(Records supplied):
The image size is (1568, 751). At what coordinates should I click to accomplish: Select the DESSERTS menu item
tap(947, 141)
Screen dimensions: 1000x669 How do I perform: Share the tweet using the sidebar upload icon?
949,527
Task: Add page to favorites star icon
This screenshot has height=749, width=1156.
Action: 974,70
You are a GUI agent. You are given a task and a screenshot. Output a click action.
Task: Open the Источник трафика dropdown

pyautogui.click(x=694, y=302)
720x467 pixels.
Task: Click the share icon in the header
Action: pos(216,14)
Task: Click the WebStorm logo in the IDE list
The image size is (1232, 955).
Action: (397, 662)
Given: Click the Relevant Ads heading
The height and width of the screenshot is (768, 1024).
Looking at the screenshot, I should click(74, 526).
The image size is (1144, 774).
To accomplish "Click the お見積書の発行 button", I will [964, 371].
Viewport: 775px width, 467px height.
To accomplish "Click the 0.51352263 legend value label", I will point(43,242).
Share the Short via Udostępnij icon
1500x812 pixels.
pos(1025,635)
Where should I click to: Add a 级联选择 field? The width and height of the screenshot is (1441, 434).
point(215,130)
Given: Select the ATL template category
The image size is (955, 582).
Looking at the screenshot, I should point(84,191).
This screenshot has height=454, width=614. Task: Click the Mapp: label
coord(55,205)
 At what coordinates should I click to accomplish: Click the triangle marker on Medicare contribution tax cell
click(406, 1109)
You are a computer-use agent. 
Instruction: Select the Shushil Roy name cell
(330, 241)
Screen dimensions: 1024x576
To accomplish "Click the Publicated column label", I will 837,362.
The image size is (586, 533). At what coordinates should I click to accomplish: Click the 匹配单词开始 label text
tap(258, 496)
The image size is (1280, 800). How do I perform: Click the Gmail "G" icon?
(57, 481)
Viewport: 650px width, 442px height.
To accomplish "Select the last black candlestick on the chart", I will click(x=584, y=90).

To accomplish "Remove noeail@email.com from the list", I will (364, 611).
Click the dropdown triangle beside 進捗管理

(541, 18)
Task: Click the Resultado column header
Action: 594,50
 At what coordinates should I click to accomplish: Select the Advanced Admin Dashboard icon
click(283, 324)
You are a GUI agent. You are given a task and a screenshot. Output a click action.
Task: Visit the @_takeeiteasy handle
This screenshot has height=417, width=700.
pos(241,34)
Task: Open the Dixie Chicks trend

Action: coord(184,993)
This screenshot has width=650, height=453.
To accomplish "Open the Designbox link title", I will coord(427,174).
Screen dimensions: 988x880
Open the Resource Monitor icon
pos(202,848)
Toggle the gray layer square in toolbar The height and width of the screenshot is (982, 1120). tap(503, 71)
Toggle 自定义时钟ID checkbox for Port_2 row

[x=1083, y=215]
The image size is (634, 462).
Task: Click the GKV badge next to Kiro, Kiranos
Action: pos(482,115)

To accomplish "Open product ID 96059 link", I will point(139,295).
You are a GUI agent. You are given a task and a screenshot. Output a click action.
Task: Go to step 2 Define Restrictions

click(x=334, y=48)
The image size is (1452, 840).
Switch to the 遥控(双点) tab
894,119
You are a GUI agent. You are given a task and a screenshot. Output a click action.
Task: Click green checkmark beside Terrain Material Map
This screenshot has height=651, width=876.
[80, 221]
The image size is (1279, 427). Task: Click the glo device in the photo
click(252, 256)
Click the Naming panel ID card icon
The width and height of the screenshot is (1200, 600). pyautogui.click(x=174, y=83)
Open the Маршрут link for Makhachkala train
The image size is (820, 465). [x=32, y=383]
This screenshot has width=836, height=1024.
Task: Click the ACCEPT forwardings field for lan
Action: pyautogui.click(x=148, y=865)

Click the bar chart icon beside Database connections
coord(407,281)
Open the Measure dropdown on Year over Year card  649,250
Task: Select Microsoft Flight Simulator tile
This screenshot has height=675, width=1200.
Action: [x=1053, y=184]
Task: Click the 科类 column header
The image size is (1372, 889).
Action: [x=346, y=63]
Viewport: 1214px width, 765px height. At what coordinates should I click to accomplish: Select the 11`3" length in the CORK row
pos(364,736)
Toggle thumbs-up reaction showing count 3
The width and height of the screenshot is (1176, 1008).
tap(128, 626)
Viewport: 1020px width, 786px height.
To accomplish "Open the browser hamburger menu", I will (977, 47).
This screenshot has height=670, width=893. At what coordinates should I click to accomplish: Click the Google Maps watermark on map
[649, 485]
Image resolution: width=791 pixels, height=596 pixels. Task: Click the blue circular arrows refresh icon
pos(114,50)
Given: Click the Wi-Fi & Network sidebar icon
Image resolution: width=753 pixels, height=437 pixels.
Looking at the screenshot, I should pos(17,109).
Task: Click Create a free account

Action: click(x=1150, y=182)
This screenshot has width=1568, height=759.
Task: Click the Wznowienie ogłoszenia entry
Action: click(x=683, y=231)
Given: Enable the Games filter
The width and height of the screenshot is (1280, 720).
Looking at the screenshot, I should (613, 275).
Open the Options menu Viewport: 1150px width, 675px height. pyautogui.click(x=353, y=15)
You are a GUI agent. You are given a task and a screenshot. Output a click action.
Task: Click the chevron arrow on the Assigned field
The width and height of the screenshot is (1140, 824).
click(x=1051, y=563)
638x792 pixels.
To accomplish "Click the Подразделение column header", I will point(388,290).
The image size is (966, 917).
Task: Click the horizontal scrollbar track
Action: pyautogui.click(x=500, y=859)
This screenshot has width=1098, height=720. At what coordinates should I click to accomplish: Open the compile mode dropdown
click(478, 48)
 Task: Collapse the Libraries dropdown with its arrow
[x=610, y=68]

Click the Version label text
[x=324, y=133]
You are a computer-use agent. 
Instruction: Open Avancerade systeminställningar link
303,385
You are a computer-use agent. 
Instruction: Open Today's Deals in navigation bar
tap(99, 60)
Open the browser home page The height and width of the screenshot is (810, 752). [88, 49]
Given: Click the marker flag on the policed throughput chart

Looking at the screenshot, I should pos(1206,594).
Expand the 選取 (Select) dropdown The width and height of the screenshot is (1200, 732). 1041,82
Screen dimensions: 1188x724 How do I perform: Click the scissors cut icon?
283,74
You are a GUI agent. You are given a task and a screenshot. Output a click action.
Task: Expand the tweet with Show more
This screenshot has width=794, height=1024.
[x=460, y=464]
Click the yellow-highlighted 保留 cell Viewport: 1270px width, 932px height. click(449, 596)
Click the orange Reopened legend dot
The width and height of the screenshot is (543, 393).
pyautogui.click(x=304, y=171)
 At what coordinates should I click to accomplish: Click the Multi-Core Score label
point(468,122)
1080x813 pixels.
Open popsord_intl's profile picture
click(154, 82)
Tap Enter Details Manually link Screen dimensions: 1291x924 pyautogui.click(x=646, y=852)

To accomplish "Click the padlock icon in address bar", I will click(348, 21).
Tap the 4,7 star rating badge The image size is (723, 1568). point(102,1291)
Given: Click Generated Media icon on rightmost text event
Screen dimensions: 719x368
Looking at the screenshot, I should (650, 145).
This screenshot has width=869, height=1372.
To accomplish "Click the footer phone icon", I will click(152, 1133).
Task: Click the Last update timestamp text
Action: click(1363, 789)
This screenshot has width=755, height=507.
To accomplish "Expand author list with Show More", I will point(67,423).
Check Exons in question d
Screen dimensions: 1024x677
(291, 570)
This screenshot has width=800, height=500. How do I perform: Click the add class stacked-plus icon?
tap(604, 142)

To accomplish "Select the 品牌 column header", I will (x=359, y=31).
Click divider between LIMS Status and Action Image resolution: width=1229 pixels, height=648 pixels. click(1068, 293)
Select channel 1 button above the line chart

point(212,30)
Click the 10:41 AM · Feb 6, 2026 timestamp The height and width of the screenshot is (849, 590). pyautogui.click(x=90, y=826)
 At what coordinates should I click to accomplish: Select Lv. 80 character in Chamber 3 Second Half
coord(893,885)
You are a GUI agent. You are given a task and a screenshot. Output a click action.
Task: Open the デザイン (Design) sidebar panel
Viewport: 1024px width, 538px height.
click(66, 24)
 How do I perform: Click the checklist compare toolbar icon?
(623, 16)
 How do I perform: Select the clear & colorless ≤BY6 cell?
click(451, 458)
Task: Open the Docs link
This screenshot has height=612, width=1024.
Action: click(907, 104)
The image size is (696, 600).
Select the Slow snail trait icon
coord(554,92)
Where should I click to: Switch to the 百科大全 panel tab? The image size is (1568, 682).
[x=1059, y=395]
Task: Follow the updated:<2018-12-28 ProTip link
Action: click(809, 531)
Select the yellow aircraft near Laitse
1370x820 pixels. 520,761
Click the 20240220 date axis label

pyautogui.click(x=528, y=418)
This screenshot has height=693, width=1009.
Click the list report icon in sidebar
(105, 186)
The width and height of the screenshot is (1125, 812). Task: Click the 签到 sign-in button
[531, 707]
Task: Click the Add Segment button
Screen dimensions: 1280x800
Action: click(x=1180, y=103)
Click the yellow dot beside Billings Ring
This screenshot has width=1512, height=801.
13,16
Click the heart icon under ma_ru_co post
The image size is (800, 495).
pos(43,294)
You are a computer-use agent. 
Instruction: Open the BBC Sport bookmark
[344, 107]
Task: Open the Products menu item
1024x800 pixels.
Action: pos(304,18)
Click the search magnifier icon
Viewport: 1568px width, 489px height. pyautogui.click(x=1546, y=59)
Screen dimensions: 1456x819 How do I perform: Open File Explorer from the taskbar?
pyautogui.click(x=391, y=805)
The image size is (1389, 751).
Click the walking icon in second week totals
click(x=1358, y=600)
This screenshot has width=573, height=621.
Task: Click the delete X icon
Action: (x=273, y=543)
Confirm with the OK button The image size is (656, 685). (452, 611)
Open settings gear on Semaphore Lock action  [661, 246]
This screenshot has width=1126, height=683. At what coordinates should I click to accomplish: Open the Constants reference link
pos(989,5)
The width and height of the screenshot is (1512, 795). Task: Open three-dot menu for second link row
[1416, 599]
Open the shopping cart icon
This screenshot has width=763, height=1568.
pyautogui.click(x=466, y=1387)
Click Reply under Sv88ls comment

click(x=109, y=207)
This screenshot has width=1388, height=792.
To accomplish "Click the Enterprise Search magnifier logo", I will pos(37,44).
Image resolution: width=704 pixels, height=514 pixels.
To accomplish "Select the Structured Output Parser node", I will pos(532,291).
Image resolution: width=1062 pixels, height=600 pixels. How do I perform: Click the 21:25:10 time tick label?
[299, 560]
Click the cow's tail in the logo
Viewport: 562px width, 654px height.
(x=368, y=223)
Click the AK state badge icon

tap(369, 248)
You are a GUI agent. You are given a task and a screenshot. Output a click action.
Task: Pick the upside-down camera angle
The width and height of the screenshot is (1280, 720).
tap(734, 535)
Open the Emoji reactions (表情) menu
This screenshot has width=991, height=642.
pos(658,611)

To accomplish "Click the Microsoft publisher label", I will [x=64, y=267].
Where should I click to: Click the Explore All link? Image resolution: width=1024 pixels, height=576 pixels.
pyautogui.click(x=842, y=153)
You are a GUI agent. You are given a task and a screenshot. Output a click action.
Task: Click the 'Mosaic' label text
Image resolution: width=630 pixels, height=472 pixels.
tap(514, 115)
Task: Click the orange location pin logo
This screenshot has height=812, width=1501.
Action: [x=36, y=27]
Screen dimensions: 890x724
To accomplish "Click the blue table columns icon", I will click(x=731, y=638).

(Work to be completed): Among the entries above, find every line holding "logo" and copy it.

(Output below):
Task: Click the WebStorm logo in the IDE list
To accomplish "Click the Enterprise Search magnifier logo", I will pos(37,44).
Click the cow's tail in the logo
Task: Click the orange location pin logo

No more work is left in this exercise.